Problem to work on: Extend the article on Edo Maajka's debut album Slušaj mater by writing the passage that comes after its final sentence.

Studio album by Edo Maajka
- Released: 2002
- Recorded: 2001–2002
- Genre: Rap, Bosnian hip hop
- Length: 74:22
- Label: Fm Jam Records (Bosnia), Menart Records (Croatia), Bassivity Music (Serbia)
- Producer: Koolade, Dash, Shot

Edo Maajka chronology
|  | Slušaj mater (2002) | No sikiriki (2004) |

= Slušaj mater =

Slušaj mater (English: "Listen to your mother") was Edo Maajka's debut album, released in 2002. It achieved significant popularity, especially in his native Bosnia, and was the first rap album to win the Davorin music award for best album of the year in that region.

==Overview==
In Edo's debut album, he addresses subjects ranging from bloody revenge in the song Saletova Osveta ("Sale's Revenge") to tragic love in Mahir i Alma ("Mahir and Alma"). He also talks about exceptional soldiers in the Yugoslav wars and the black market in the song Šverc Komerc ("Smuggling Commerce"). Pare, Pare ("Money, Money" ) is a song about being rich and having everything. In the song Znaš Me ("You Know Me"), Edo talks about his dislike of drugs, politics, and government. He talks about drug dealers and how he hates them, to the point where he kills two drug dealers in the song. He also raps about the paranormal in the song Prikaze ("Apparitions"), which is about how some creatures are in his dreams and haunt him, and in the song Jesmo'l Sami ("Are We Alone"), he talks about aliens and how they might live compared to us.

==Production==
This album was produced mainly by Dash with the help of Shot and Koolade. All songs were recorded by Mladen Malek in Studio 25. Mix is by Silvio Pasarić in Studio Morris, with additional mixing by Shot and Koolade in Studio 25. The mastering was done by Miro Vidović in Studio Morris. The cover was done by EdoAlmin Chel and logo by Filip Tattoos. It was all released on the MenArt label and Fm Jam records.

Supplied records:
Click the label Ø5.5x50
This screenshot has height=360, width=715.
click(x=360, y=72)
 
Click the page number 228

---

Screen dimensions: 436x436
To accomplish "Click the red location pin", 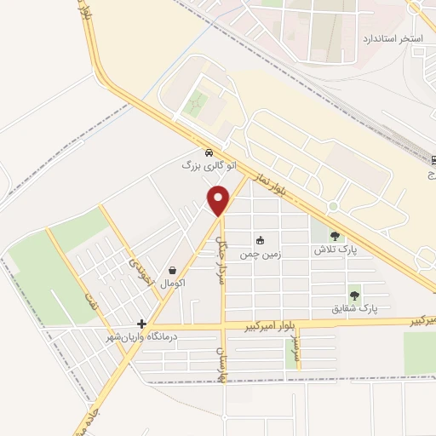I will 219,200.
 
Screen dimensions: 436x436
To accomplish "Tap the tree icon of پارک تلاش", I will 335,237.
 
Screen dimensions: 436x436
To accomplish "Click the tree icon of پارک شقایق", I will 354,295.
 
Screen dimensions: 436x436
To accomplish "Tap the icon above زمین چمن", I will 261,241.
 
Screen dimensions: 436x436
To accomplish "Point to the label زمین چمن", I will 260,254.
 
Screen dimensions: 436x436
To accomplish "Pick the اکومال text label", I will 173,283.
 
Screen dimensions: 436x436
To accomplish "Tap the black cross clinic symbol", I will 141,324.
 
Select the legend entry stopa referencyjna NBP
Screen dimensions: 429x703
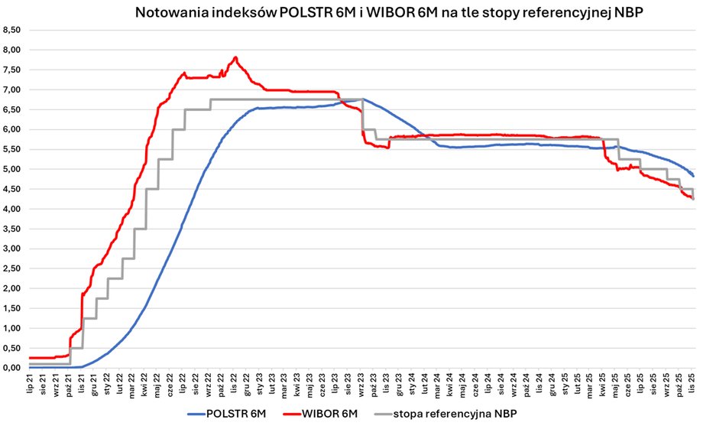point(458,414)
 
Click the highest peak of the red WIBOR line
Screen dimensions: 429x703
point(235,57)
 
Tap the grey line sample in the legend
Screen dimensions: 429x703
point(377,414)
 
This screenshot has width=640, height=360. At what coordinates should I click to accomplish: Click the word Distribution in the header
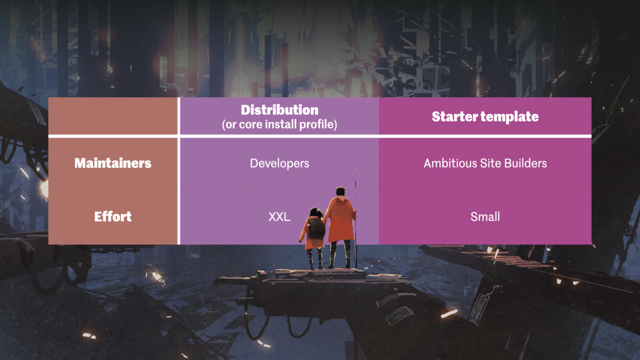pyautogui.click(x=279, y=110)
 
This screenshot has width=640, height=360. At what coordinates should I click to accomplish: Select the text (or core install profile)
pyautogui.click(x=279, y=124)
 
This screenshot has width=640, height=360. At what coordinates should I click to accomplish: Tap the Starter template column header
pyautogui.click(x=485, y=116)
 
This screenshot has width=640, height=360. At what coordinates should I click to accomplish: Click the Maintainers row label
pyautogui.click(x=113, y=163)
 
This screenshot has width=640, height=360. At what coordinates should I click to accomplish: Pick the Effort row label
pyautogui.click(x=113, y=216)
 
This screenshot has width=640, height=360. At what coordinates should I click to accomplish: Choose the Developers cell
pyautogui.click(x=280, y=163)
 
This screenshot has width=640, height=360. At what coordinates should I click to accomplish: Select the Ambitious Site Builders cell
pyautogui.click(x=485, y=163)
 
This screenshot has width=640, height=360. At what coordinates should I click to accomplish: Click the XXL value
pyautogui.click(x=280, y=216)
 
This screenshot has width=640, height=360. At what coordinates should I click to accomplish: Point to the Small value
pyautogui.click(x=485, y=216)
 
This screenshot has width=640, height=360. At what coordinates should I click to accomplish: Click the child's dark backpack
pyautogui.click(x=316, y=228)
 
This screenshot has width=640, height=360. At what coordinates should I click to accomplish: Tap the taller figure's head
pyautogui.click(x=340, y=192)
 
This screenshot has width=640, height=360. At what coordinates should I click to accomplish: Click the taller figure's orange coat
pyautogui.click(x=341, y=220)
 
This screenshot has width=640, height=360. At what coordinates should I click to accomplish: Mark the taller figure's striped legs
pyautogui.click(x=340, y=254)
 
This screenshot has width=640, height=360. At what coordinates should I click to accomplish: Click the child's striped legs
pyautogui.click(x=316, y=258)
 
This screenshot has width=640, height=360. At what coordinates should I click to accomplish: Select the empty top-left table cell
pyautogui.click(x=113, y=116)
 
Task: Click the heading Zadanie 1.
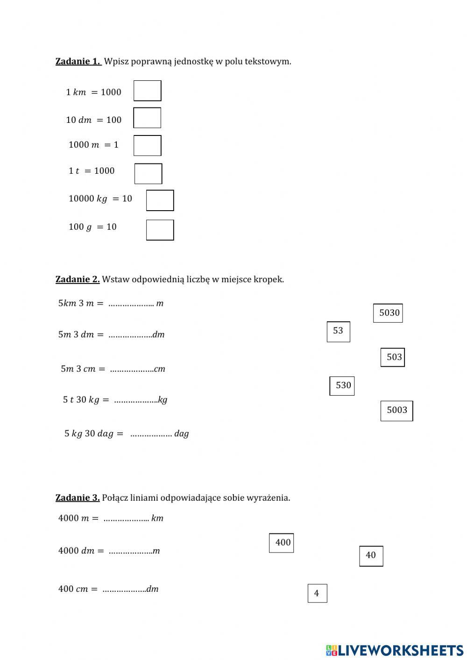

Answer to the exercise:
==Reception==
The album received overwhelming praise from critics. It is stated as the hip hop album that broke boundaries in the Balkan hip hop scene (including Bosnia, Croatia and Serbia). Edo began being called pop version of hip hop. Edo was overwhelmingly praised for his lyrics, and for interesting and original songs which include Prikaze, Jesmo'l sami, and De-ža-vu. With these songs, Edo hit territory that no other rapper had crossed before. With this album, Edo Maajka became a hot spot for interviews and analysis.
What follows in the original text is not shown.